Housing demand in Europe is expected to remain high and price corrections in the residential market are expected to be nominal, according to S&P forecasts.
According to S&P, the increase in home loan rates will be the main cause of the weakening of demand and consequent fall in prices. Still, looking ahead to the coming months, they expect potential demand and housing needs in Europe to remain high.
Earlier this year, according to the rating agency and reported by idealista, house prices performed better than forecasts, but the housing boom caused by the pandemic in Europe is now over, and nominal price growth has entered a correction phase.
Factors that support house prices
Several factors will contribute to preventing a sharp drop in house prices in Europe. These include the lagged effect of interest rate hikes on household finances, continued strength in the labour market, improvements in households’ real income and the considerable savings accumulated during the pandemic. Structural factors that should help to contain the decline in prices also include the chronic shortage of housing and the decrease in family size due to the aging of the population. Finally, banks remain willing and able to lend, albeit at significantly higher costs.

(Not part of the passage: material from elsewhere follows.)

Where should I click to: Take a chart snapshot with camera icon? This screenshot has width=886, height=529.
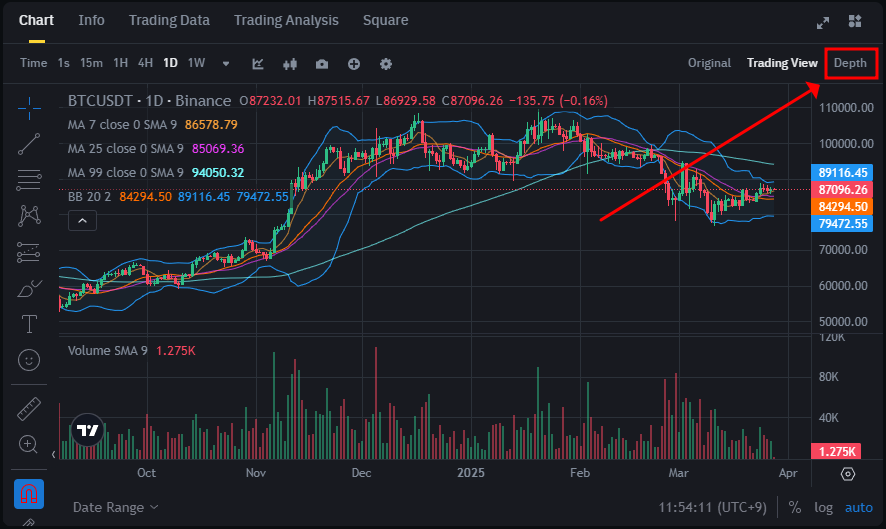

How much will house prices drop in 2023-2024?
By the end of this year, house prices in Europe will have registered year-on-year declines. In most regions, these declines will continue until 2024. A decline of 12% is forecast for Germany and the United Kingdom, 11% for Sweden, 10% for Ireland and around 8% for Portugal and The Netherlands.
There are some exceptions. In Italy, government incentives to improve energy efficiency led to a strong recovery in demand at the beginning of this year, which will gradually disappear until mid-2025. As a result, the correction in Italy will come with a delay and will be less pronounced.
In Switzerland, the interest rate environment remains favourable, with little excess inflation to contend with for the Swiss National Bank – 2.2% in Switzerland versus 6.1% in the Eurozone and 7.9% in the UK currently. Switzerland is the only country in the sample that is likely to avoid direct price declines, although they still expect a significant slowdown in house price growth this year and next.
In the case of Spain, the rating agency estimated at the beginning of the year a drop in house prices of 2.5% this year and 1% the following year, while for 2025 it projected a slight recovery of 1.5%.